*ARTICLE*:
+ + + + + + +
Cantor Pairing Function is Well-Defined

Theorem

The Cantor pairing function is well-defined.

Proof

By definition, the Cantor pairing function $\pi : \N^2 \to \N$ is:

$\ds \map \pi {m, n} = \frac 1 2 \paren {m + n} \paren {m + n + 1} + m$

It suffices to show that, for every $m, n \in \N$:

$\paren {m + n} \paren {m + n + 1}$

is divisible by $2$.

Suppose that $m + n$ is even.

Then, by definition, $2 \divides \paren {m + n}$.

Thus, by Divisor Divides Multiple:

$2 \divides \paren {m + n} \paren {m + n + 1}$

Suppose that $m + n$ is not even.

Then, by definition, $m + n$ is odd.

But then, by definition, there exists some $k \in \Z$ such that:

$m + n = 2k + 1$

Then:

\(\ds \paren {m + n} \paren {m + n + 1}\)

\(=\)

\(\ds \paren {2k + 1} \paren {2k + 2}\)

\(\ds \)

\(=\)

\(\ds \paren {2k + 1} \paren {2 \paren {k + 1} }\)

By definition, $2 \paren {k + 1}$ is even.

But then, by definition, $2 \divides 2 \paren {k + 1}$.

Therefore, by Divisor Divides Multiple:

$2 \divides \paren {2k + 1} \paren {2 \paren {k + 1} } = \paren {m + n} \paren {m + n + 1}$

By Proof by Cases, $\paren {m + n} \paren {m + n + 1}$ is divisible by $2$.

$\blacksquare$
+ + + + + + +
*DATA EXTRACT*:
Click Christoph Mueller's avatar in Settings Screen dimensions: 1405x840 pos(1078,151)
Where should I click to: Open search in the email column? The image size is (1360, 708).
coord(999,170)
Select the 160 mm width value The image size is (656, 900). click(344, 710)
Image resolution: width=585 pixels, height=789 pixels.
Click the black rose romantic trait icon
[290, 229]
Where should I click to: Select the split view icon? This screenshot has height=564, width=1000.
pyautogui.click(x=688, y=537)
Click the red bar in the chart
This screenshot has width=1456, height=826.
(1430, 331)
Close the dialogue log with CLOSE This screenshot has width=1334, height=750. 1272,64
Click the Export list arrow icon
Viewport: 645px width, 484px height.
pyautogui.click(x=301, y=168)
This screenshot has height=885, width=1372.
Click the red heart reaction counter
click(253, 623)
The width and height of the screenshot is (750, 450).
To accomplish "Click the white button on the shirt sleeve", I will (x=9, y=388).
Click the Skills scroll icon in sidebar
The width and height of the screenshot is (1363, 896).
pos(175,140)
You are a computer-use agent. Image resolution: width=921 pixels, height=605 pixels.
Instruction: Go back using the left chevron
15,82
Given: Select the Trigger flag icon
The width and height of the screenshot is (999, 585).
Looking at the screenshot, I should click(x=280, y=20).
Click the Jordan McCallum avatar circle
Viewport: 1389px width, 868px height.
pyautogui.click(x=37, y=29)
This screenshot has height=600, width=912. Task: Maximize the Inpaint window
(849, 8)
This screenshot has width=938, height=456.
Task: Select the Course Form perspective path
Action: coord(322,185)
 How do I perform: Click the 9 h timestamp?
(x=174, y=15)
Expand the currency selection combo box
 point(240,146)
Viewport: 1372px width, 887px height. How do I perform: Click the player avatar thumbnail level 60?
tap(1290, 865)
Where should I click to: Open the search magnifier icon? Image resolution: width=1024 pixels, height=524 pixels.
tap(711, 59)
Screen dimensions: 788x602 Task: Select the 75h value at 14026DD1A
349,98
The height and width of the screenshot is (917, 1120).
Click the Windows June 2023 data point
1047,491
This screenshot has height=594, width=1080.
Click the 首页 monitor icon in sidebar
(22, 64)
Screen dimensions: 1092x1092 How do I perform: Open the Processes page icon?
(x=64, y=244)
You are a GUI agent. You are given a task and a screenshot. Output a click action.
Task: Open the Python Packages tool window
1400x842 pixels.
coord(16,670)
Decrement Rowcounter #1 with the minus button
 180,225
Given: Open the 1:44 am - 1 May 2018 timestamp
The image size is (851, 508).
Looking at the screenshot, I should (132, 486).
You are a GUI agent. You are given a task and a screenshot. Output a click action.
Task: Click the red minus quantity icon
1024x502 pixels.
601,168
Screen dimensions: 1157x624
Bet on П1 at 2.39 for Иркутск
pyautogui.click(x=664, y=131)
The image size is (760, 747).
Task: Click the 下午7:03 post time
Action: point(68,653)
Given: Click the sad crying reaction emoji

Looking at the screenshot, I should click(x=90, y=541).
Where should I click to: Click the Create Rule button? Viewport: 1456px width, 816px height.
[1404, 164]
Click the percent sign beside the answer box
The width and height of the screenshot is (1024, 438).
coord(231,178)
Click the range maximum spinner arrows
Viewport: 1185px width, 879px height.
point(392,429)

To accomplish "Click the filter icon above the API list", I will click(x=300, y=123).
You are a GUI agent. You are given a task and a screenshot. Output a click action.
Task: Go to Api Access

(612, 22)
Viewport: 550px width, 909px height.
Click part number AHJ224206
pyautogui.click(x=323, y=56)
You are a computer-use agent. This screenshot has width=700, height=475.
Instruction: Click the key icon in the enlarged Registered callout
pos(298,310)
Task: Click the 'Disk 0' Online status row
+ + + + + + +
*WRITTEN INSTRUCTION*:
In the proof about the Cantor pairing function, put the sentence "The Cantor pairing function is well-defined." into Spanish.

*THE RESPONSE*:
La función de emparejamiento de Cantor está bien definida.